Her dermatologist wrote an appeal and did a peer-to-peer and independent medical review on Robin’s behalf, she says. And it was still denied.
So, she and her dermatologist appealed to Pfizer’s XelSource, the free drug program for Xeljanz.
Robin says her determination, in part, comes from being a nurse. She knew she had a shot at getting the drug, and getting it for free. She would have tried clinical trials, she says, but the hepatitis C was a knock-out factor for trial participation.
She wrote a detailed letter to Pfizer about her plight. As a result, Robin got six months of Xeljanz for free. Unfortunately, her fight is far from over. Xeljanz is working less effectively at the end of the six months-though it controlled her eczema by about 50% early on, she says.
The next drug on the list to try to keep the eczema at bay is dupilumab, a biologic agent in trials for treatment in adults with moderate to severe atopic dermatitis. Robin says she hopes dupilumab will be cleared for patients like her by early 2017.

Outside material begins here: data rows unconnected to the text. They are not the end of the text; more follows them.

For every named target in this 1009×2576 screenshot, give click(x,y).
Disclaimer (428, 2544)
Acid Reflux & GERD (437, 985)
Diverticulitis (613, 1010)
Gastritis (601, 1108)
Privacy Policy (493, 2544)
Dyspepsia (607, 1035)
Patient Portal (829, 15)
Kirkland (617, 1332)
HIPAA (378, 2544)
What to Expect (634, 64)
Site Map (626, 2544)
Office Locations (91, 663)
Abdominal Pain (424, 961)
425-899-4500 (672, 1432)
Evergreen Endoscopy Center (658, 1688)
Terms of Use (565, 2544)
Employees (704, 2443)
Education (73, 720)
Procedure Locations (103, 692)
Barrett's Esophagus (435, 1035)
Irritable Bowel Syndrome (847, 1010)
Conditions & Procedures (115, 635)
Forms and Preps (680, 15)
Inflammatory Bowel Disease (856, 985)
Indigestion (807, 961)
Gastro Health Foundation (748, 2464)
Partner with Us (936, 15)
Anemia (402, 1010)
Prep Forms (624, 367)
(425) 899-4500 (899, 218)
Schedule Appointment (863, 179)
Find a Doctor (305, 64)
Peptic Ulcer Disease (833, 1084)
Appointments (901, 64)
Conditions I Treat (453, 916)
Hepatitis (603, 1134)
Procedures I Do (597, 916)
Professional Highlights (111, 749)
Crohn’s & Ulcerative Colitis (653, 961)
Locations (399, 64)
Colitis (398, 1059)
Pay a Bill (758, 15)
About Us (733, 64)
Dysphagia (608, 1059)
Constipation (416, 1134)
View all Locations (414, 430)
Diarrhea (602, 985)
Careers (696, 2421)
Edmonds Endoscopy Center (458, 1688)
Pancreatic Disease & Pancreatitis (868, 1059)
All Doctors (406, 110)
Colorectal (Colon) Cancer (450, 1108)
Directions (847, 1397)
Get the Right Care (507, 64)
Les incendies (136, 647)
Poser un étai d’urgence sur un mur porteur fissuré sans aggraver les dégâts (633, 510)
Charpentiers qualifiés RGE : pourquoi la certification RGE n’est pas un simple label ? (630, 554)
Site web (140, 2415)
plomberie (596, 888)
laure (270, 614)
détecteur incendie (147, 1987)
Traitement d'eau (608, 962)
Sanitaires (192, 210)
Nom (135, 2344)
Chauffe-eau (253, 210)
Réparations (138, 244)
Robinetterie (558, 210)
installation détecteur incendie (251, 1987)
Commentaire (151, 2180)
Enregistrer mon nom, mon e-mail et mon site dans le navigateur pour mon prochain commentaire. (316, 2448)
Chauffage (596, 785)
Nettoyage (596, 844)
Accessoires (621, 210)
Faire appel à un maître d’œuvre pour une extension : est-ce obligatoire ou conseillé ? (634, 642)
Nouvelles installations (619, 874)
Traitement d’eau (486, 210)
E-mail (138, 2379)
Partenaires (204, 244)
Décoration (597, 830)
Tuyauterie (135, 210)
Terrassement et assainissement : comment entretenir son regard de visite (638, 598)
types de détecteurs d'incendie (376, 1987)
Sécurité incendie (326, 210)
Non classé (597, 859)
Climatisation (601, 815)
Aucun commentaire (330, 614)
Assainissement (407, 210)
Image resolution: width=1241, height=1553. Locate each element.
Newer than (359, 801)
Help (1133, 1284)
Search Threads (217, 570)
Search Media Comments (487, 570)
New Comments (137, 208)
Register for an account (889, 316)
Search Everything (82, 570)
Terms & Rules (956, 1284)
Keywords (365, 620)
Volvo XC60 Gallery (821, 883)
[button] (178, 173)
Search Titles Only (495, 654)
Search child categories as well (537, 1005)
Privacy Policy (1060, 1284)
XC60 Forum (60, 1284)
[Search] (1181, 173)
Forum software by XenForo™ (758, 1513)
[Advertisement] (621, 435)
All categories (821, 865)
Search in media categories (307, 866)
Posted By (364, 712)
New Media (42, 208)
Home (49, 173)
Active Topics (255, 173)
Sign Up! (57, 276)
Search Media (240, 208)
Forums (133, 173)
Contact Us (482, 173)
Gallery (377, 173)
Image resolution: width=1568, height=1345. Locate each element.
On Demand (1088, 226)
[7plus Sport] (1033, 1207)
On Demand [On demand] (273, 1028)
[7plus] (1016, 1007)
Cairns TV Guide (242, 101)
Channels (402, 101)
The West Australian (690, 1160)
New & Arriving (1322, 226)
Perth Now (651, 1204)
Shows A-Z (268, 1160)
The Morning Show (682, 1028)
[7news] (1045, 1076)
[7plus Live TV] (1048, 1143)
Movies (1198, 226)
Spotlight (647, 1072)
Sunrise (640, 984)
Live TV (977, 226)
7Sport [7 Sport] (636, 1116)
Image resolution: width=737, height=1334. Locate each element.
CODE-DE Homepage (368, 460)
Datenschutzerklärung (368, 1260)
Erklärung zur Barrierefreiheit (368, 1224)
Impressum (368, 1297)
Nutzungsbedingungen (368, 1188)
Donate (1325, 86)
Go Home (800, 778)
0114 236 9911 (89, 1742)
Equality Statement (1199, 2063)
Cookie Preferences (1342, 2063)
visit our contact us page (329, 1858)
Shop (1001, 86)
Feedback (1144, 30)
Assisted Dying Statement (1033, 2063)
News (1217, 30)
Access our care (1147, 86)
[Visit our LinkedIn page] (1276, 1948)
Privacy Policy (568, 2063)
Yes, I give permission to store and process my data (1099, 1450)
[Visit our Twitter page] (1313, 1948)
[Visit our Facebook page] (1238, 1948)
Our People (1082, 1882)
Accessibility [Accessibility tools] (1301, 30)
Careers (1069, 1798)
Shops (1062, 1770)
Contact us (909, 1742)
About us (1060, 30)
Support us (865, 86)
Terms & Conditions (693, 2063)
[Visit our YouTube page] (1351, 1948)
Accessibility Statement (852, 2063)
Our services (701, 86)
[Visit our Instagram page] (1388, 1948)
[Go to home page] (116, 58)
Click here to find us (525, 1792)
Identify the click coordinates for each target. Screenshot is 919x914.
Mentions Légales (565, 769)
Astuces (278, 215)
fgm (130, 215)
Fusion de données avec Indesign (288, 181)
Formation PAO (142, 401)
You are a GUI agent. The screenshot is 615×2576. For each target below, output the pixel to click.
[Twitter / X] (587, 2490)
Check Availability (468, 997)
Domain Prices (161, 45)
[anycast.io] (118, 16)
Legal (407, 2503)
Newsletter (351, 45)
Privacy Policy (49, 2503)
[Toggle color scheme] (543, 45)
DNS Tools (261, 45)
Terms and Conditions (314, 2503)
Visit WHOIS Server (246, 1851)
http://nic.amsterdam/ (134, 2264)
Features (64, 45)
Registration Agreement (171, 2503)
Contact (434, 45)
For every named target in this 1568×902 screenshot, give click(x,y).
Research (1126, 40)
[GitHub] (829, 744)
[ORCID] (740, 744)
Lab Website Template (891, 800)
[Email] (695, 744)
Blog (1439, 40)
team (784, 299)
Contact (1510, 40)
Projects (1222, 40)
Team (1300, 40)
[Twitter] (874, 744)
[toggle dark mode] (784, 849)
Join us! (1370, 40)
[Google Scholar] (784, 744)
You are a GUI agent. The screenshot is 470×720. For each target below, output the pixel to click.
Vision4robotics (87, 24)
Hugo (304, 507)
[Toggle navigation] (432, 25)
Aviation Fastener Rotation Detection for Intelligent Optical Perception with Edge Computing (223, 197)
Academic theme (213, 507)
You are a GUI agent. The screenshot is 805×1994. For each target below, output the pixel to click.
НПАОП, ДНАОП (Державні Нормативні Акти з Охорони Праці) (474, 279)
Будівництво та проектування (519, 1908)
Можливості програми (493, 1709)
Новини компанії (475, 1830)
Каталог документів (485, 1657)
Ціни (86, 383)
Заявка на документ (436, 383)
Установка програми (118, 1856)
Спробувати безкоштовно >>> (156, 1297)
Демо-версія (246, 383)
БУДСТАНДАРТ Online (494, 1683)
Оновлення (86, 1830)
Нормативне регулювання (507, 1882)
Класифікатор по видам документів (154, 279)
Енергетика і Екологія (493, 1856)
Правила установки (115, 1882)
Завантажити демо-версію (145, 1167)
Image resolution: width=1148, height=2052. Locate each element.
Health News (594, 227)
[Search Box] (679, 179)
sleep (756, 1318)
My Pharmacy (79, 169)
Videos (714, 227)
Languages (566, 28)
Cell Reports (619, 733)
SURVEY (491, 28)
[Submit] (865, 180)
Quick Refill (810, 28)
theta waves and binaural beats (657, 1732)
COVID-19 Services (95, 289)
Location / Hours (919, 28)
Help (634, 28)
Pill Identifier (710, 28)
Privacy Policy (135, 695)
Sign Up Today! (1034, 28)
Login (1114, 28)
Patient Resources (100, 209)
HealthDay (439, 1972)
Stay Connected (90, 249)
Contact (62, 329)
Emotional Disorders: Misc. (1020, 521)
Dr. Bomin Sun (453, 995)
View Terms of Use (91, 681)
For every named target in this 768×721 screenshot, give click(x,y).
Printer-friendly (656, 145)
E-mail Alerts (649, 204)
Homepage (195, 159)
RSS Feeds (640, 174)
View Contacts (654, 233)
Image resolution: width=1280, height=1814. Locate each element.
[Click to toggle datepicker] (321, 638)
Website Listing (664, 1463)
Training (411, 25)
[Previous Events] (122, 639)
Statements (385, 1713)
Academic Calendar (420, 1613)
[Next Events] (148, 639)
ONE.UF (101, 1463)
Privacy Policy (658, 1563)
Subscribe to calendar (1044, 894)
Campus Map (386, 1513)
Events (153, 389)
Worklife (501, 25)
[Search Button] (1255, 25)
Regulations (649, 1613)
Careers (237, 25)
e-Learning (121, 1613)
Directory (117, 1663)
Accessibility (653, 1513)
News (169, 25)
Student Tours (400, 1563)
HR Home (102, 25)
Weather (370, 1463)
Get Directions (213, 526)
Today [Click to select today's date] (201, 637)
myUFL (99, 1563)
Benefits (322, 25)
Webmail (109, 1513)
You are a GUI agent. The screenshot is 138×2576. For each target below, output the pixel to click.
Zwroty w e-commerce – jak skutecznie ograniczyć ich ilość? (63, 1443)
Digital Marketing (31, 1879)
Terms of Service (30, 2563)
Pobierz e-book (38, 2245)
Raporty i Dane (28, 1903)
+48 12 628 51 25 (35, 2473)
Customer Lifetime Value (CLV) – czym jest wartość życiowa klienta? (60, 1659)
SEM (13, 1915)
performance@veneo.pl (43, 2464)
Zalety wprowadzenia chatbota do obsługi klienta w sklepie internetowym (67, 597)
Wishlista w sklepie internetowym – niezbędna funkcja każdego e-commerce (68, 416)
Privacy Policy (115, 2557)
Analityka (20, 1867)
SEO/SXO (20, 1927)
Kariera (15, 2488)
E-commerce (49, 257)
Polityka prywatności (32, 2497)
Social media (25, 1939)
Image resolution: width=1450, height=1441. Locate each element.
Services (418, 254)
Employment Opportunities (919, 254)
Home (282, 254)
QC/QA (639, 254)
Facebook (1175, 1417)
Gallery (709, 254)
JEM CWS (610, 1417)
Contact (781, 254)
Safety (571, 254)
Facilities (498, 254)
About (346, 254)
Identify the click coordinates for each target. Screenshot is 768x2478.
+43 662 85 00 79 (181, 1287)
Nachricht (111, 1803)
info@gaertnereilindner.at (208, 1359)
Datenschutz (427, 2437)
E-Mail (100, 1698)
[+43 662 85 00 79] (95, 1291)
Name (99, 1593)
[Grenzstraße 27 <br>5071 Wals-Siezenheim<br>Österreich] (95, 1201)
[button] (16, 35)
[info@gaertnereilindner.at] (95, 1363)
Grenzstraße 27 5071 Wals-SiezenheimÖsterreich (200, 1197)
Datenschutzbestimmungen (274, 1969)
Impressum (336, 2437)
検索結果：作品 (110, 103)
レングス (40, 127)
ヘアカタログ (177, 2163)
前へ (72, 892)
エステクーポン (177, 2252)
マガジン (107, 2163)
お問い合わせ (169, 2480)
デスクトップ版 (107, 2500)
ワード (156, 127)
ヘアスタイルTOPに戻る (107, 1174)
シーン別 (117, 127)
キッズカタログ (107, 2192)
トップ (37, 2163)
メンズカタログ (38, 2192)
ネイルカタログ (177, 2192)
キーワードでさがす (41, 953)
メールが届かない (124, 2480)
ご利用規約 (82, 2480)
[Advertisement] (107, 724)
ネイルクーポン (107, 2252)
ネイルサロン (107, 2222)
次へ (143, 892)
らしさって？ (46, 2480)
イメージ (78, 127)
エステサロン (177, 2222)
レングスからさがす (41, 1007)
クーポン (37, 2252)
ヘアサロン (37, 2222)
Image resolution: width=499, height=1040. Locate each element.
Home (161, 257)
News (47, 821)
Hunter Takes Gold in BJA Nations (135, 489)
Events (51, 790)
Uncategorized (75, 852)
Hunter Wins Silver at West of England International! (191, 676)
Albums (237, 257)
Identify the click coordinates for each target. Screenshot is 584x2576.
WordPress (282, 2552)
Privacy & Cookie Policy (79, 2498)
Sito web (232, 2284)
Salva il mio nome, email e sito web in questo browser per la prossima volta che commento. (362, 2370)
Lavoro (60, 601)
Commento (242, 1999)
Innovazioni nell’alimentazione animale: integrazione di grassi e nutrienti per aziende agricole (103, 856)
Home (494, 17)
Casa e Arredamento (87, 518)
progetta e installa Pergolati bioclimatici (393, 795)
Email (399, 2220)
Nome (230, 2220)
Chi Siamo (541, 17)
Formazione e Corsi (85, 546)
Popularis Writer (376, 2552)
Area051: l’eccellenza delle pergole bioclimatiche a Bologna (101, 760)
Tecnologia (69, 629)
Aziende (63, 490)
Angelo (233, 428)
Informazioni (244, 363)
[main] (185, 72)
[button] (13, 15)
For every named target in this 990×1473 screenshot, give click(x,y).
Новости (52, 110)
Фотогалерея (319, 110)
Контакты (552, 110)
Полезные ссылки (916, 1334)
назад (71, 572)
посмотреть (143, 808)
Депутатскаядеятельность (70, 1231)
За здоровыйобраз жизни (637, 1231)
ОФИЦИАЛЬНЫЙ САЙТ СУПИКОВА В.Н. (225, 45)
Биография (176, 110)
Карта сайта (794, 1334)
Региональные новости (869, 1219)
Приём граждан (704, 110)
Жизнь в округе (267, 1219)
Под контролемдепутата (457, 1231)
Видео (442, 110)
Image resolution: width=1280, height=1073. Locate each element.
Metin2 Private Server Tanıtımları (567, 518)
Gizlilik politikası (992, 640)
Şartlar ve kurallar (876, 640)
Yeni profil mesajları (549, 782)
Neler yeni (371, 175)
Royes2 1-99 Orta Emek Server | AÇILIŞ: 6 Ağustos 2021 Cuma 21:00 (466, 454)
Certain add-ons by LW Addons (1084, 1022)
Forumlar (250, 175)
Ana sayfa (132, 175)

Robin says she’s prepared for the next round of appeals, calls, reviews, letters and more.
Her advice to patients: Look for help. Robin says she has turned in some cases to California’s Department of Managed Healthcare. The attorneys there are phenomenal and helpful, she says. Perhaps the most important piece of advice, thought, is to find a good doctor who is willing to write those appeals and do the medical and peer-to-peer reviews, according to this patient.
“I have good people who are willing to fight the good fight,” says Robin.
Disclosures: Dr. Brod is affiliated with the AAD and Ms. Cambell is affiliated with PhRMA.
1. Kesselheim AS, Avorn J, Sarpatwari A. The High Cost of Prescription Drugs in the United States: Origins and Prospects for Reform. JAMA. 2016;316(8):858-71.
2. Albrecht J, Lebwohl M, Asgari MM, et al. The state and consequences of dermatology drug prices in the United States. J Am Acad Dermatol. 2016;75(3):603-5.
4. Abdelnabi M, Patel A, Rengifo-pardo M, Ehrlich A. Insurance Coverage of Biologics for Moderate-to-Severe Psoriasis: A Retrospective, Observational 5-Year Chart Review. Am J Clin Dermatol. 2016;17(4):421-4.
7. Fleischman W, Agrawal S, King M, et al. Association between payments from manufacturers of pharmaceuticals to physicians and regional prescribing: cross sectional ecological study. BMJ. 2016;354:i4189.
8. Perlis RH, Perlis CS. Physician Payments from Industry Are Associated with Greater Medicare Part D Prescribing Costs. PLoS ONE. 2016;11(5):e0155474.